◆ Exercise
Set down the entries exactly. No line may differ from its source.

──────── Supplied information

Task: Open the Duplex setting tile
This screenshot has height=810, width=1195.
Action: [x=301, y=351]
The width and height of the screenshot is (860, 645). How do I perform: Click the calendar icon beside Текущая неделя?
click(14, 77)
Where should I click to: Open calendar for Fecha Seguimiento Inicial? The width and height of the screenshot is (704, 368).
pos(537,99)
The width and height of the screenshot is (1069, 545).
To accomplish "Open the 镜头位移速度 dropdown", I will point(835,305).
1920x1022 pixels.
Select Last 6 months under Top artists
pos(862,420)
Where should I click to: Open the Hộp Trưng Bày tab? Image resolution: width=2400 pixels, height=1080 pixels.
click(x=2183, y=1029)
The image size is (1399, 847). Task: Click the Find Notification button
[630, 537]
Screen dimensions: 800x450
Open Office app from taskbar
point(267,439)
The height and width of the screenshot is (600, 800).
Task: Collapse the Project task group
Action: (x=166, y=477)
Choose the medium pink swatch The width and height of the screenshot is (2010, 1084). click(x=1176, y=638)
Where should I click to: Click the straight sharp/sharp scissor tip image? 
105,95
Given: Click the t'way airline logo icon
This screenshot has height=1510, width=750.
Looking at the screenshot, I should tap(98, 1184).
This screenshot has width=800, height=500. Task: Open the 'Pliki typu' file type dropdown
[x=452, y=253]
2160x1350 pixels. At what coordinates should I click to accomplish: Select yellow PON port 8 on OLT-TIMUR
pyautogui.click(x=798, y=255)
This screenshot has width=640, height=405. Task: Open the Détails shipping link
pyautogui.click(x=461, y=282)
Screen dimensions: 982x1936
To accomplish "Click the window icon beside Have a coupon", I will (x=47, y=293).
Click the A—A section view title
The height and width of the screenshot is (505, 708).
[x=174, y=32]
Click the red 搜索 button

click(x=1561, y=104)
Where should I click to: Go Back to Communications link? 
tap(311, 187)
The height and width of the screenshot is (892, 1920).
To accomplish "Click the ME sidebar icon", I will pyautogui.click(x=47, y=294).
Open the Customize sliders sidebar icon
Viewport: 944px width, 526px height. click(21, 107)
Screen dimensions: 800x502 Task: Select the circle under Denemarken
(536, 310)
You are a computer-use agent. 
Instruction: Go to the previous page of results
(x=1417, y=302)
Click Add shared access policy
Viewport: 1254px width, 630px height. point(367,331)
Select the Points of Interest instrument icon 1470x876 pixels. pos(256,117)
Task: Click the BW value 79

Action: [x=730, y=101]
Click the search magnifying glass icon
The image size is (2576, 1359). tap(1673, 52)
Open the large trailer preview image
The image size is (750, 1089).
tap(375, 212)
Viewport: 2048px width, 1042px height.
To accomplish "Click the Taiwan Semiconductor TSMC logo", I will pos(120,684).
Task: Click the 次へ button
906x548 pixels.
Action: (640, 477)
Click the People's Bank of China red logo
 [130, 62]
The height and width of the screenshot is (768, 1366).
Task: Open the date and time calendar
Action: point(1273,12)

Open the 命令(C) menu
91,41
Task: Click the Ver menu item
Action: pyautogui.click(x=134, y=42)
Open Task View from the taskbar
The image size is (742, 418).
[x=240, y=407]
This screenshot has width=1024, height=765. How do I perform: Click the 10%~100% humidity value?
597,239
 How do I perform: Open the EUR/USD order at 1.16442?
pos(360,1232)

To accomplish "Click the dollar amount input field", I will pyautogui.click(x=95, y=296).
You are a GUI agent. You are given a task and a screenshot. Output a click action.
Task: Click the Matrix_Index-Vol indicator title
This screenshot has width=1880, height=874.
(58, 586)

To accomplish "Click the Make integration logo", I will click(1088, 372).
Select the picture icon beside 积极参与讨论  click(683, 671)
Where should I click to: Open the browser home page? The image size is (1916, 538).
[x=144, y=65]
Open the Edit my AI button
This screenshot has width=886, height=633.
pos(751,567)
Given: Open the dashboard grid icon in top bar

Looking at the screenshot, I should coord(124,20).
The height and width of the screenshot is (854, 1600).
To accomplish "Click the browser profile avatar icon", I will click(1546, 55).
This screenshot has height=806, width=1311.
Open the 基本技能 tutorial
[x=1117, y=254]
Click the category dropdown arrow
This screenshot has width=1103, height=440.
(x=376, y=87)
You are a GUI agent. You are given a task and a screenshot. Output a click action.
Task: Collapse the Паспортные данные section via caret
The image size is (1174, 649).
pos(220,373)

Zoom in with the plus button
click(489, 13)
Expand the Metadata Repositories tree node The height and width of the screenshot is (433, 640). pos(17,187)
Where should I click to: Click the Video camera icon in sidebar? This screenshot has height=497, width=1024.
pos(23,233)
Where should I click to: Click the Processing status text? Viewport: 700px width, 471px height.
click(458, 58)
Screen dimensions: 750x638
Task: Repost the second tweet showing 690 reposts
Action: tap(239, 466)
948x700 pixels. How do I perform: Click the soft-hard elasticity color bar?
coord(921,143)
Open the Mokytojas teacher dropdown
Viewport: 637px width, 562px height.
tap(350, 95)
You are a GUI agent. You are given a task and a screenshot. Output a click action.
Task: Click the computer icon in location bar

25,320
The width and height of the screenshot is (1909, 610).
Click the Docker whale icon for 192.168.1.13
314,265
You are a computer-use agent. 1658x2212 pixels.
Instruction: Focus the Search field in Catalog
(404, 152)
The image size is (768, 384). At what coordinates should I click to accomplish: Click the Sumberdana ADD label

────────────────

◆ Solved exercise
Task: Open the Duplex setting tile
This screenshot has height=810, width=1195.
Action: [x=301, y=351]
The width and height of the screenshot is (860, 645). How do I perform: Click the calendar icon beside Текущая неделя?
click(14, 77)
Where should I click to: Open calendar for Fecha Seguimiento Inicial? The width and height of the screenshot is (704, 368).
pos(537,99)
The width and height of the screenshot is (1069, 545).
To accomplish "Open the 镜头位移速度 dropdown", I will point(835,305).
1920x1022 pixels.
Select Last 6 months under Top artists
pos(862,420)
Where should I click to: Open the Hộp Trưng Bày tab? Image resolution: width=2400 pixels, height=1080 pixels.
click(x=2183, y=1029)
The image size is (1399, 847). Task: Click the Find Notification button
[630, 537]
Screen dimensions: 800x450
Open Office app from taskbar
point(267,439)
The height and width of the screenshot is (600, 800).
Task: Collapse the Project task group
Action: (x=166, y=477)
Choose the medium pink swatch The width and height of the screenshot is (2010, 1084). click(x=1176, y=638)
Where should I click to: Click the straight sharp/sharp scissor tip image? 
105,95
Given: Click the t'way airline logo icon
This screenshot has height=1510, width=750.
Looking at the screenshot, I should tap(98, 1184).
This screenshot has width=800, height=500. Task: Open the 'Pliki typu' file type dropdown
[x=452, y=253]
2160x1350 pixels. At what coordinates should I click to accomplish: Select yellow PON port 8 on OLT-TIMUR
pyautogui.click(x=798, y=255)
This screenshot has width=640, height=405. Task: Open the Détails shipping link
pyautogui.click(x=461, y=282)
Screen dimensions: 982x1936
To accomplish "Click the window icon beside Have a coupon", I will (x=47, y=293).
Click the A—A section view title
The height and width of the screenshot is (505, 708).
[x=174, y=32]
Click the red 搜索 button

click(x=1561, y=104)
Where should I click to: Go Back to Communications link? 
tap(311, 187)
The height and width of the screenshot is (892, 1920).
To accomplish "Click the ME sidebar icon", I will pyautogui.click(x=47, y=294).
Open the Customize sliders sidebar icon
Viewport: 944px width, 526px height. click(21, 107)
Screen dimensions: 800x502 Task: Select the circle under Denemarken
(536, 310)
You are a computer-use agent. 
Instruction: Go to the previous page of results
(x=1417, y=302)
Click Add shared access policy
Viewport: 1254px width, 630px height. point(367,331)
Select the Points of Interest instrument icon 1470x876 pixels. pos(256,117)
Task: Click the BW value 79

Action: [x=730, y=101]
Click the search magnifying glass icon
The image size is (2576, 1359). tap(1673, 52)
Open the large trailer preview image
The image size is (750, 1089).
tap(375, 212)
Viewport: 2048px width, 1042px height.
To accomplish "Click the Taiwan Semiconductor TSMC logo", I will pos(120,684).
Task: Click the 次へ button
906x548 pixels.
Action: (640, 477)
Click the People's Bank of China red logo
 [130, 62]
The height and width of the screenshot is (768, 1366).
Task: Open the date and time calendar
Action: point(1273,12)

Open the 命令(C) menu
91,41
Task: Click the Ver menu item
Action: pyautogui.click(x=134, y=42)
Open Task View from the taskbar
The image size is (742, 418).
[x=240, y=407]
This screenshot has width=1024, height=765. How do I perform: Click the 10%~100% humidity value?
597,239
 How do I perform: Open the EUR/USD order at 1.16442?
pos(360,1232)

To accomplish "Click the dollar amount input field", I will pyautogui.click(x=95, y=296).
You are a GUI agent. You are given a task and a screenshot. Output a click action.
Task: Click the Matrix_Index-Vol indicator title
This screenshot has width=1880, height=874.
(58, 586)

To accomplish "Click the Make integration logo", I will click(1088, 372).
Select the picture icon beside 积极参与讨论  click(683, 671)
Where should I click to: Open the browser home page? The image size is (1916, 538).
[x=144, y=65]
Open the Edit my AI button
This screenshot has width=886, height=633.
pos(751,567)
Given: Open the dashboard grid icon in top bar

Looking at the screenshot, I should coord(124,20).
The height and width of the screenshot is (854, 1600).
To accomplish "Click the browser profile avatar icon", I will click(1546, 55).
This screenshot has height=806, width=1311.
Open the 基本技能 tutorial
[x=1117, y=254]
Click the category dropdown arrow
This screenshot has width=1103, height=440.
(x=376, y=87)
You are a GUI agent. You are given a task and a screenshot. Output a click action.
Task: Collapse the Паспортные данные section via caret
The image size is (1174, 649).
pos(220,373)

Zoom in with the plus button
click(489, 13)
Expand the Metadata Repositories tree node The height and width of the screenshot is (433, 640). pos(17,187)
Where should I click to: Click the Video camera icon in sidebar? This screenshot has height=497, width=1024.
pos(23,233)
Where should I click to: Click the Processing status text? Viewport: 700px width, 471px height.
click(458, 58)
Screen dimensions: 750x638
Task: Repost the second tweet showing 690 reposts
Action: tap(239, 466)
948x700 pixels. How do I perform: Click the soft-hard elasticity color bar?
coord(921,143)
Open the Mokytojas teacher dropdown
Viewport: 637px width, 562px height.
tap(350, 95)
You are a GUI agent. You are given a task and a screenshot. Output a click action.
Task: Click the computer icon in location bar

25,320
The width and height of the screenshot is (1909, 610).
Click the Docker whale icon for 192.168.1.13
314,265
You are a computer-use agent. 1658x2212 pixels.
Instruction: Focus the Search field in Catalog
(404, 152)
The image size is (768, 384). At what coordinates should I click to accomplish: Click the Sumberdana ADD label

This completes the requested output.